▶ **TASK LIST**
a - In the sausage roll recipe, why should you use less nutmeg and cinnamon than the other spices? Answer in one to three sentences.
b - Quote the sausage roll recipe word for word, between "Place all your" and "for 20 minutes.", inclusive.

start SOURCE EXCERPT

Writer's picture: stelladrezstelladrez

I haven't met anyone who doesn't like sausage rolls, be they kids or adults. The first time I tried haggis was on a trip to Scotland as part of a full Scottish breakfast and I loved it. Its so meaty and flavourful, originating from a time when every part of an animal was used and nothing was to be wasted. Its made up of the lungs, liver and heart of a sheep (or other animal), mixed in with oats and spices. I've noticed that a lot of people turn their noses up at eating offal, but this used to be common practice in Britain and still is in parts of Europe, including Bulgaria (where I come from). These parts are usually cheap and nutritious, full of iron, B12 and Vitamin A. This is a good way to try offal as I have mixed with with sausage meat to make the stuffing.

Ingredients


4 sausages, meat only

1 haggis, taken out of its casing and crumbled

Half a package of bacon, fried until crisp and chopped up (optional)

Oregano

Paprika

Chilli powder

Italian seasoning

Cinnamon

Nutmeg

Black Pepper

1 packet ready made puff pastry




For the roasties


2 Carrots, chopped into batons

1 large parsnip, chopped into batons

1 small turnip, chopped into batons

4-5 tbsp butter

Salt

Pepper

Paprika


Method


Preheat your oven on 200 degrees C.


Make the roasties first, as they take a little longer to cook.


Place all your chopped veg together in a roasting tray. Season with the salt, pepper and paprika. Dot the butter all around.


Place in the bottom shelf of the preheated oven and cook for 20 minutes.


While they are roasting, make the giant sausage roll.


Place the sausage meat, haggis and bacon (if using) together in one bowl. Add the spices, to taste to the mixture. Go heavier on the paprika, oregano and Italian mix than on the others. The nutmeg and cinnamon especially can easily overpower the rest if you use too much. We are aiming for a hint of nutmeg, cinnamon and heat from the chilli. Mix everything together well until everything is easily distributed. You can do this part the day before if desired and leave it in the fridge until needed. Feel free to use whichever sausages you like and vary the herbs according to what's already in the sausages.




Take the puff pastry out of its packaging and open it up on a baking tray. I like to use the pastry that's already been rolled out into a rectangle to save time as there is no need to do it myself. Take the meat mixture and spread it out like a giant sausage along one side of the pastry. Leave some space at both ends.

end SOURCE EXCERPT
start RECORDED INFORMATION

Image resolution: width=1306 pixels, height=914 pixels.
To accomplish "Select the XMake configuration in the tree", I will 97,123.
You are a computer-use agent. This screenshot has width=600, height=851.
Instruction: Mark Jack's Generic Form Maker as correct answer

end RECORDED INFORMATION

▶ **ANSWERS BY TASK**
a - Nutmeg and cinnamon can easily overpower the other flavors if you use too much. The aim is only a hint of them.

b -
Place all your chopped veg together in a roasting tray. Season with the salt, pepper and paprika. Dot the butter all around.


Place in the bottom shelf of the preheated oven and cook for 20 minutes.